Chinese Cultural Studies has been growing rapidly and gaining international recognition. At the same time, Chinese achievements in cinema, performing and visual arts, music, new media, digital culture, literature and cultural philosophy been gaining critical acclaim in the international community.

In response to this rapid and far-reaching development, and in honour of our donor, the Cantonese opera singer Fong Yim Fun, the KFCRD offers this annual Distinguished Lecture as a platform for a leading scholar to present an original contribution to the understanding of some aspect of Chinese cultural life.


Fong Yim Fun Distinguished Lecture in Chinese Cultural Studies 2007 by Prof. Chang Hsiao-hung of National Taiwan University


Fong Yim Fun Distinguished Lecture in Chinese Cultural Studies 2006 by Prof.
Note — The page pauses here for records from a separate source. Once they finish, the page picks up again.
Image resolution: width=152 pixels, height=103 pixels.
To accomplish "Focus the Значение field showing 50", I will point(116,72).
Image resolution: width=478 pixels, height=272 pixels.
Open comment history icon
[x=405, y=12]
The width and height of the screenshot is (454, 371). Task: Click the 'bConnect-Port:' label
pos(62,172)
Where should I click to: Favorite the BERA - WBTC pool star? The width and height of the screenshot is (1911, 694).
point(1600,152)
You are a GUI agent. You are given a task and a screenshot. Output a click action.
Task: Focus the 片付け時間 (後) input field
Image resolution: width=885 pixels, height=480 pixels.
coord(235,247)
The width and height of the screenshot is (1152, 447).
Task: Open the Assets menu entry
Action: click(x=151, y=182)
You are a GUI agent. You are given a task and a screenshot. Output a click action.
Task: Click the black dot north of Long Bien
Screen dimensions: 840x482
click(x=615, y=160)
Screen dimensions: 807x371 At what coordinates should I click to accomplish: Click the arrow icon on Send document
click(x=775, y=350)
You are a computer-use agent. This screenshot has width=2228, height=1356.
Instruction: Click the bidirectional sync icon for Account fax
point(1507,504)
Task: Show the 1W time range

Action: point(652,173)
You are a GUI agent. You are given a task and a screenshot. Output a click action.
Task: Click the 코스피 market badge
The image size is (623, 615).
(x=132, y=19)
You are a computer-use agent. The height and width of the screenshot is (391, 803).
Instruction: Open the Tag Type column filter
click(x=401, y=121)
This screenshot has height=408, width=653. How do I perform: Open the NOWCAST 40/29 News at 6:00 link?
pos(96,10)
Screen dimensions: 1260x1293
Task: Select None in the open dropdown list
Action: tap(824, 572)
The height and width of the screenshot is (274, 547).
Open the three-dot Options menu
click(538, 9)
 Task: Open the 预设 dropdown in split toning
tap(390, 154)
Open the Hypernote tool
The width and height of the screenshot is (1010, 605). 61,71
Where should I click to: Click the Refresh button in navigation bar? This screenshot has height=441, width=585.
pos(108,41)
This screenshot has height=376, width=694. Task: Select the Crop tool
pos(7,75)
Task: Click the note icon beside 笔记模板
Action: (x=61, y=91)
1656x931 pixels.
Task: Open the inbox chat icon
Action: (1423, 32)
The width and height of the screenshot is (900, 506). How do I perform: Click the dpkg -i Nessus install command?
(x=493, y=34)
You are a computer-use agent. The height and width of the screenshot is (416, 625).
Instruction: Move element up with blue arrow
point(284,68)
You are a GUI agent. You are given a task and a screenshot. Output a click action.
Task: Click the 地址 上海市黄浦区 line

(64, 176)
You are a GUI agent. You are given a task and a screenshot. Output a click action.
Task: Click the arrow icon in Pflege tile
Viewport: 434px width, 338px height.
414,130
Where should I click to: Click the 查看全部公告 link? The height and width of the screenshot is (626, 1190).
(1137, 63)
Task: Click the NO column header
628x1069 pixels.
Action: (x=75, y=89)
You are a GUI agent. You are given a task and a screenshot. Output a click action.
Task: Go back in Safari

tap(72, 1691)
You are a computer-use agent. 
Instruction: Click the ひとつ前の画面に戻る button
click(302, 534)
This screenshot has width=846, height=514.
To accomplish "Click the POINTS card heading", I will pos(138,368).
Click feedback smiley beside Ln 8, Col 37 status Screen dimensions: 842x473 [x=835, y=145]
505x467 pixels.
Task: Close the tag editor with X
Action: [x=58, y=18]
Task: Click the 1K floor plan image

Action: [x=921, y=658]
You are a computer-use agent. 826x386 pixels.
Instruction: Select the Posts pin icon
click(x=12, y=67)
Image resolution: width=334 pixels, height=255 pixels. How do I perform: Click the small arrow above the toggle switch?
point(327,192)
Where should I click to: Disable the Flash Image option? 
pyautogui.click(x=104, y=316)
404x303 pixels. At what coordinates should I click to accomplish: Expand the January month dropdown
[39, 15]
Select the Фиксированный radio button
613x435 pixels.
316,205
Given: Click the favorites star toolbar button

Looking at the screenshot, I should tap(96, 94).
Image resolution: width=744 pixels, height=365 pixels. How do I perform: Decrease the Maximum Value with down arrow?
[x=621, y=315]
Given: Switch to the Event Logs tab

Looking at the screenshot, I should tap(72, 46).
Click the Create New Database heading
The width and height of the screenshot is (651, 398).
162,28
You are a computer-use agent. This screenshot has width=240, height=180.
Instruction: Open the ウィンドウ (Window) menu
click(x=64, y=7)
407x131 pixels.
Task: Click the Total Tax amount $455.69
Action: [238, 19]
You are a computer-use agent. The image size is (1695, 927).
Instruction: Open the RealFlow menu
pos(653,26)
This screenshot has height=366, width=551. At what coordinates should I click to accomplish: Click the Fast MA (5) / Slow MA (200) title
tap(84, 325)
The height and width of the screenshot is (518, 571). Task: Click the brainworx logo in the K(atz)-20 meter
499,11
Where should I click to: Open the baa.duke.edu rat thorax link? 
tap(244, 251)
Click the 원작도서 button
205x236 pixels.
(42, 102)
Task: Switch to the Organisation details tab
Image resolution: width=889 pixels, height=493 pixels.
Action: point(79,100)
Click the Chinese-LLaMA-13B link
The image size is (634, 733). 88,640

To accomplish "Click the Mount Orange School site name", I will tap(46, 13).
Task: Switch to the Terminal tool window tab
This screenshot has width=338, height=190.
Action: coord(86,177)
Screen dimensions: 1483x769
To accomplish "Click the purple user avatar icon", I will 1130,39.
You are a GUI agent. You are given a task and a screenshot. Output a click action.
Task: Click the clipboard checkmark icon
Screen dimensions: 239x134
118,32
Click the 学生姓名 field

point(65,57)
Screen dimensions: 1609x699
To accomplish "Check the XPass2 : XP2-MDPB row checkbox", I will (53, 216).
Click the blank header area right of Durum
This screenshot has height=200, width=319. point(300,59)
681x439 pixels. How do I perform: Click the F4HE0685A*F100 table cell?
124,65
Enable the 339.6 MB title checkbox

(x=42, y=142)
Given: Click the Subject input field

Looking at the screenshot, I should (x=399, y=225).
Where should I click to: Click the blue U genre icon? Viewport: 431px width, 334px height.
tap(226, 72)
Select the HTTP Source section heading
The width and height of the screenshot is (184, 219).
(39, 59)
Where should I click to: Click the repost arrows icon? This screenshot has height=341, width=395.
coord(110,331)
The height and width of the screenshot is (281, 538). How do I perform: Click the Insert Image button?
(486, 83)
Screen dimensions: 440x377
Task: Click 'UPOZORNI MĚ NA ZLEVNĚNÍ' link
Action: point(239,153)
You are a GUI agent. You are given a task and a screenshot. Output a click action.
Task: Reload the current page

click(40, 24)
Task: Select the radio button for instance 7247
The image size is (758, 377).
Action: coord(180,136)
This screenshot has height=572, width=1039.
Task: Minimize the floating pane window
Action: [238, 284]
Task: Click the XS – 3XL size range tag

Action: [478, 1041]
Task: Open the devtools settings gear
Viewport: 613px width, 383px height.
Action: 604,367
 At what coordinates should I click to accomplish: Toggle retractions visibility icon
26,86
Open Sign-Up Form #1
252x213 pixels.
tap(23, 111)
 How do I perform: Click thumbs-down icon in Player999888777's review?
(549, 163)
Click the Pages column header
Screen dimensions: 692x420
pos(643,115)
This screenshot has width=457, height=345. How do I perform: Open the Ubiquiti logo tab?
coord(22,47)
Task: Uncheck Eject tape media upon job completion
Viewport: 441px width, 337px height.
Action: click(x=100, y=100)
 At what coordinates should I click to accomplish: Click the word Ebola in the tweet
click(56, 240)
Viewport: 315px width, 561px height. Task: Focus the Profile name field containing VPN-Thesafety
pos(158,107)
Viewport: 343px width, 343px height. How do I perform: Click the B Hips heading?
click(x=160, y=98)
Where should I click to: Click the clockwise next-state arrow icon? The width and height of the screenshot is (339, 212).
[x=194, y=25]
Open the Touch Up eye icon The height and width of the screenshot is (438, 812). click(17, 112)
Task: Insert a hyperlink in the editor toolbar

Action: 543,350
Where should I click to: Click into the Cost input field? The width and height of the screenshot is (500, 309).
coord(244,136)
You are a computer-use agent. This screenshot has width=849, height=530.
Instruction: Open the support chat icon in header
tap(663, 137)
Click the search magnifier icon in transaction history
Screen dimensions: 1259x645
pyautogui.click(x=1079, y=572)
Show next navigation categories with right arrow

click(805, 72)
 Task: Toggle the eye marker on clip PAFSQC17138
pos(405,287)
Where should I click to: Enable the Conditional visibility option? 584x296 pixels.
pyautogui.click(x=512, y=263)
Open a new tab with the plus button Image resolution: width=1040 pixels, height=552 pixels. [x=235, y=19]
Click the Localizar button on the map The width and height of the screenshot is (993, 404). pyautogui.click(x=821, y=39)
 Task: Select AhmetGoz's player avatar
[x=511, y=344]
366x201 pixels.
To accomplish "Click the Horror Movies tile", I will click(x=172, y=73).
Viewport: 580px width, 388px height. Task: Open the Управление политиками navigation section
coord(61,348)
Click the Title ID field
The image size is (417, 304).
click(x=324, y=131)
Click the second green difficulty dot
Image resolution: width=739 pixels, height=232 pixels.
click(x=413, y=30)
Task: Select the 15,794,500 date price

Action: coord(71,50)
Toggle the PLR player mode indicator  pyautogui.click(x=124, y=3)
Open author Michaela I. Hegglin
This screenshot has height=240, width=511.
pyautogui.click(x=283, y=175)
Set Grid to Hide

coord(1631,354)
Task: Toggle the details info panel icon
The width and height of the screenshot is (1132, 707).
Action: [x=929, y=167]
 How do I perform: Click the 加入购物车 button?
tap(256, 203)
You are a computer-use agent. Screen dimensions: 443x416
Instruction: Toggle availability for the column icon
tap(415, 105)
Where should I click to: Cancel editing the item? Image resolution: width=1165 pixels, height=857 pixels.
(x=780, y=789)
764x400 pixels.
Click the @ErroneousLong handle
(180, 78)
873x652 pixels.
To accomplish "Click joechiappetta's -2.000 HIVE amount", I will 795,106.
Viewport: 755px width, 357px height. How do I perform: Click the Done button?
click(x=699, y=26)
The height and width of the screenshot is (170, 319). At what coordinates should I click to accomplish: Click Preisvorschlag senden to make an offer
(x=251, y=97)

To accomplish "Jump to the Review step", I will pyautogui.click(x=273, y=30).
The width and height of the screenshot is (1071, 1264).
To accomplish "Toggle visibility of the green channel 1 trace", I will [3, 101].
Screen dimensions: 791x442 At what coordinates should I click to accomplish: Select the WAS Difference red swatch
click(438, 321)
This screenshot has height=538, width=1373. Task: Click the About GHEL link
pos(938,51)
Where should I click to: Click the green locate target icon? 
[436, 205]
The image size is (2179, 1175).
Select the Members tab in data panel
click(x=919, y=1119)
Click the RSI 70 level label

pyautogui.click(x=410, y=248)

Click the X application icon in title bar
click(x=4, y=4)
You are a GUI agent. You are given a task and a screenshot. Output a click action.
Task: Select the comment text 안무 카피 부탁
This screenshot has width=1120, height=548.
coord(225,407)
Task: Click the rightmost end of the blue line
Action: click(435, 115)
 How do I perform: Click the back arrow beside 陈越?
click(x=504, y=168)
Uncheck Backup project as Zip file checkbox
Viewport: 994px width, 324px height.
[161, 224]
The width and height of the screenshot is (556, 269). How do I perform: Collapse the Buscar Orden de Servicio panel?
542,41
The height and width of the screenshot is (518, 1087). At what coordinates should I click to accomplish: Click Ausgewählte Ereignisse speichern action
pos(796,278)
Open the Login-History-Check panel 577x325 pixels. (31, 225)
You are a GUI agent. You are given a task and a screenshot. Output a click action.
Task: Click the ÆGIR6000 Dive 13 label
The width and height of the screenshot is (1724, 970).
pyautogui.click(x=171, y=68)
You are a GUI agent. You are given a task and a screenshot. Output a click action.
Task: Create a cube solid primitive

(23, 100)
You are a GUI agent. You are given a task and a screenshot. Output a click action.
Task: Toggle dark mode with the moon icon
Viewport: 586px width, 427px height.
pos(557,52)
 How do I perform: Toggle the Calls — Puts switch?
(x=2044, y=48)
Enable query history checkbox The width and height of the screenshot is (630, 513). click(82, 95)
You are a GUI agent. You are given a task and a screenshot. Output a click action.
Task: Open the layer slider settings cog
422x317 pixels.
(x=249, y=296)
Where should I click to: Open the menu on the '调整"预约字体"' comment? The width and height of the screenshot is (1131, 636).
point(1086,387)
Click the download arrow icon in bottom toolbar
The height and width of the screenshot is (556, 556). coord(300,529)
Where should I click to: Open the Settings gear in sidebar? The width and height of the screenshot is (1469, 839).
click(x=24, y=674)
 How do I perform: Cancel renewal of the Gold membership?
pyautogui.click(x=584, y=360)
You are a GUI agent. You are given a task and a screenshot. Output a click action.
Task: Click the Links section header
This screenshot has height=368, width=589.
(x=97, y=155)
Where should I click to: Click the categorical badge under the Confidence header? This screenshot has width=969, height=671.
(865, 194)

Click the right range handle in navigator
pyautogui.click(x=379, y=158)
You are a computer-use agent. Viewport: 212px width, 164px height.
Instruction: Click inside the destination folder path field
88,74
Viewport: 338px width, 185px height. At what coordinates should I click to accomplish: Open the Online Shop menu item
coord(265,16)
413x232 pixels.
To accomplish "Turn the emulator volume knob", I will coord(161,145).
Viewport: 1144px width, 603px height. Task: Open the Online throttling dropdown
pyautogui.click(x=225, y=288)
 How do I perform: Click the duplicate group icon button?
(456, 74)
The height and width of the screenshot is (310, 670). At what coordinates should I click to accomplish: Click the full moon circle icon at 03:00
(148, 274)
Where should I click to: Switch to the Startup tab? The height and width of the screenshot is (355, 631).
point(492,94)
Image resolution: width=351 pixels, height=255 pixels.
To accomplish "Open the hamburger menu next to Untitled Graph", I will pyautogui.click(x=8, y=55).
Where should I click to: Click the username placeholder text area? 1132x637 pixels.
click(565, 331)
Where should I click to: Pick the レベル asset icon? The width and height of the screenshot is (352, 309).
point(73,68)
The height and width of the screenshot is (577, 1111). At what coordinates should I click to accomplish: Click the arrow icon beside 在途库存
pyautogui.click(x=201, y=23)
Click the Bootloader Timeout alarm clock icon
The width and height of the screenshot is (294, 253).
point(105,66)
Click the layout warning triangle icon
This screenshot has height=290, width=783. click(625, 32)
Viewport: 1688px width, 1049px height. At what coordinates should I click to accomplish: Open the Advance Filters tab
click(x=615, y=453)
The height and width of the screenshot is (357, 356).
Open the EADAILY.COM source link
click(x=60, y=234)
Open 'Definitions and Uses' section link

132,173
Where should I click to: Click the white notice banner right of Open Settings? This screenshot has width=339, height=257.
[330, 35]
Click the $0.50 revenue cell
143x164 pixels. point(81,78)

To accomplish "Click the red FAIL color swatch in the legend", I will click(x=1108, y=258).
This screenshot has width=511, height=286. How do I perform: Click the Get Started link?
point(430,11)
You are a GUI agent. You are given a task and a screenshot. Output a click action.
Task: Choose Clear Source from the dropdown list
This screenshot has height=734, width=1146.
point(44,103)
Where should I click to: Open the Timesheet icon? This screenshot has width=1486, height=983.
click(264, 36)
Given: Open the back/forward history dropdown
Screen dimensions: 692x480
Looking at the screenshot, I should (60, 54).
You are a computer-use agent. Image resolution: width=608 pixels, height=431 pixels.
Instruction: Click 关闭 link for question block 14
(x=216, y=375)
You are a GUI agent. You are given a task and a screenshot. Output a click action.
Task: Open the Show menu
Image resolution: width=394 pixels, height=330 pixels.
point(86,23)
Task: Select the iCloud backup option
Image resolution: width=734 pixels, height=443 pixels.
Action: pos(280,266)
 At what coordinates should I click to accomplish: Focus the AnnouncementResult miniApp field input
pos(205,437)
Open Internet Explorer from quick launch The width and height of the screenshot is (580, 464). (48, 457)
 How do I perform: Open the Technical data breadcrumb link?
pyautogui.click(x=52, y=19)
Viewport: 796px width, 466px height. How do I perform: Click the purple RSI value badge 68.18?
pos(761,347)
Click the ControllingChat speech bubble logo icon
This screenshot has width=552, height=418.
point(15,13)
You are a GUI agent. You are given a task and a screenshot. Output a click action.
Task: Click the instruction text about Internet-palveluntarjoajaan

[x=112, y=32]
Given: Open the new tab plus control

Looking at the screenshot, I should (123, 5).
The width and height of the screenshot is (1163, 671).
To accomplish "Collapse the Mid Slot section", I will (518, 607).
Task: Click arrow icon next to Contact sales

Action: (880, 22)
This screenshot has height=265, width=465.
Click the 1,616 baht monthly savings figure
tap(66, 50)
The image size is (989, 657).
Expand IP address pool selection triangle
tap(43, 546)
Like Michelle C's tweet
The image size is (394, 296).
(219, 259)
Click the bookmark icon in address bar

Wang Xiaoming of Shanghai University



Fong Yim Fun Distinguished Lecture in Chinese Cultural Studies 2007

The 2007 Fong Yim Fun Distinguished lecture was delivered on March 9 by the award-winning literary scholar, writer and fashion expert, Prof. Chang Hsiao-hung of National Taiwan University.

Date: 9 March 2007 (Friday)

Time : 5:30 p.m. -7:00 p.m.

Venue: Lam Woo Lecture Theatre (MBG 06), Main Building, Lingnan University

Language: In Putonghua

Online Video



講座摘要 Abstract:

Fashion, Body and the Shame of Modernity

Hsiao-hung Chang

In the contemporary studies of affect and emotion, shame has been taken as a relational and interactive mode of surface and sur-facing which is not only enacted through face-to-face contact but also involved with biological and psychological reactions on the bodily surface. This talk attempts to take the cross-linguistic pun of “ shame/modernity ” as a point of departure to explore the theorization of shame as surface/surface as shame in the studies of Chinese modernity. It will trace how fashion has created a traumatic surface in the formation of Chinese nationalist/modern body and how it has opened up various eruptions of bodily symptoms during the past century and reappears at the turn of this century as “ the return of the repressed. ”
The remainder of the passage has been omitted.